Politics & Government

Washington state gas tax to increase despite voters’ thumbs down

Tim Eyman stands at the entrance to the Legislative Building on Feb 28, 2013.
Tim Eyman stands at the entrance to the Legislative Building on Feb 28, 2013. The Olympian

Washington voters rejected a gas-tax increase Tuesday by a 2-1 margin, but they will pay the tax anyway.

The measure was one of four advisory votes on the ballot and is nonbinding; it won’t stop the state gas tax from rising 11.9 cents per gallon, as the Legislature approved last summer. In fact, a 7-cent jump has already taken effect, with 4.9 cents to be added next July.

Revenues from the gas tax package will pay for big projects such as extending state Route 167 to the Port of Tacoma and widening Interstate 5 along Joint Base Lewis-McChord. It won bipartisan support from lawmakers last summer after years of debate.

Advisory votes are the brainchild of initiative promoter Tim Eyman. Voters required them for all tax increases as part of a 2007 Eyman measure.

The ballot questions for advisory votes don’t explain what higher taxes pay for, other than “government spending,” and they draw attention to how the Legislature imposed the taxes “without a vote of the people.” The not-so-neutral language makes it hard to draw conclusions from their outcomes.
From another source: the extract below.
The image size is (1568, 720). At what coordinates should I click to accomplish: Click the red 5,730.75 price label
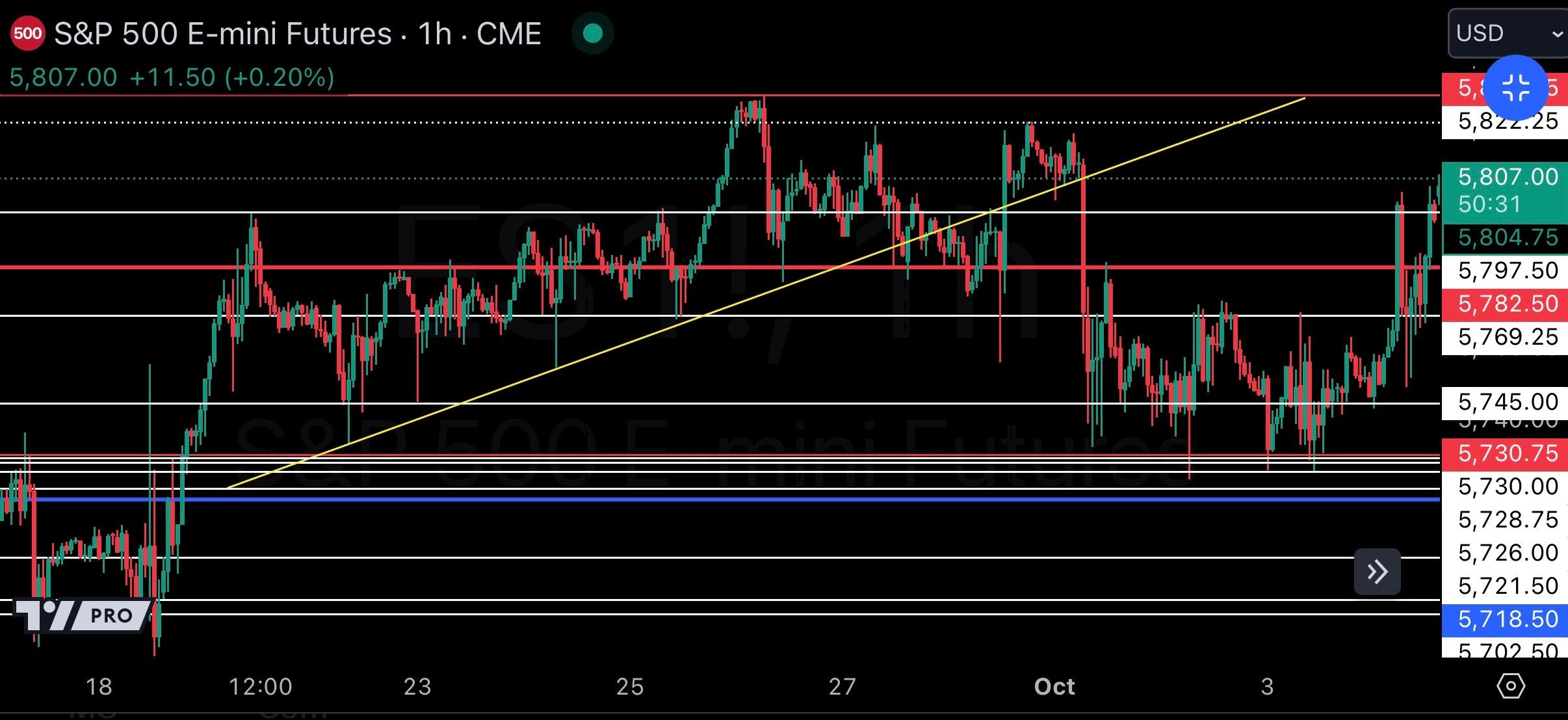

Wording doesn’t doom all advisory votes. On Tuesday’s ballot, voters soundly rejected the gas tax and a package of business taxes that helped balance the state’s operating budget, and they were narrowly opposing taxes on oil transportation by railroad. But they gave big support to taxing marijuana.

A binding referendum on the gas-tax increase wasn’t possible because lawmakers declared an “emergency” in the law, the secretary of state’s office said. A ballot initiative, while still possible, is a tougher challenge requiring twice as many signatures as a referendum.

Tax hikes are less noticeable at the pump right now because they come at a time of low gas prices. And many voters fed up with Puget Sound traffic may feel more warmly about taxes upon learning which highway projects they pay for.

“There’s no groundswell of ‘We want to get rid of this’ coming from anybody that I’ve talked to, either side of the aisle,” said Rep. Judy Clibborn, D-Mercer Island, who led the effort for a transportation package along with Sen. Curtis King, R-Yakima.

But Eyman said voters have figured out that lawmakers have “rigged the game” with tactics such as declaring emergencies, which is why he says advisory votes are needed.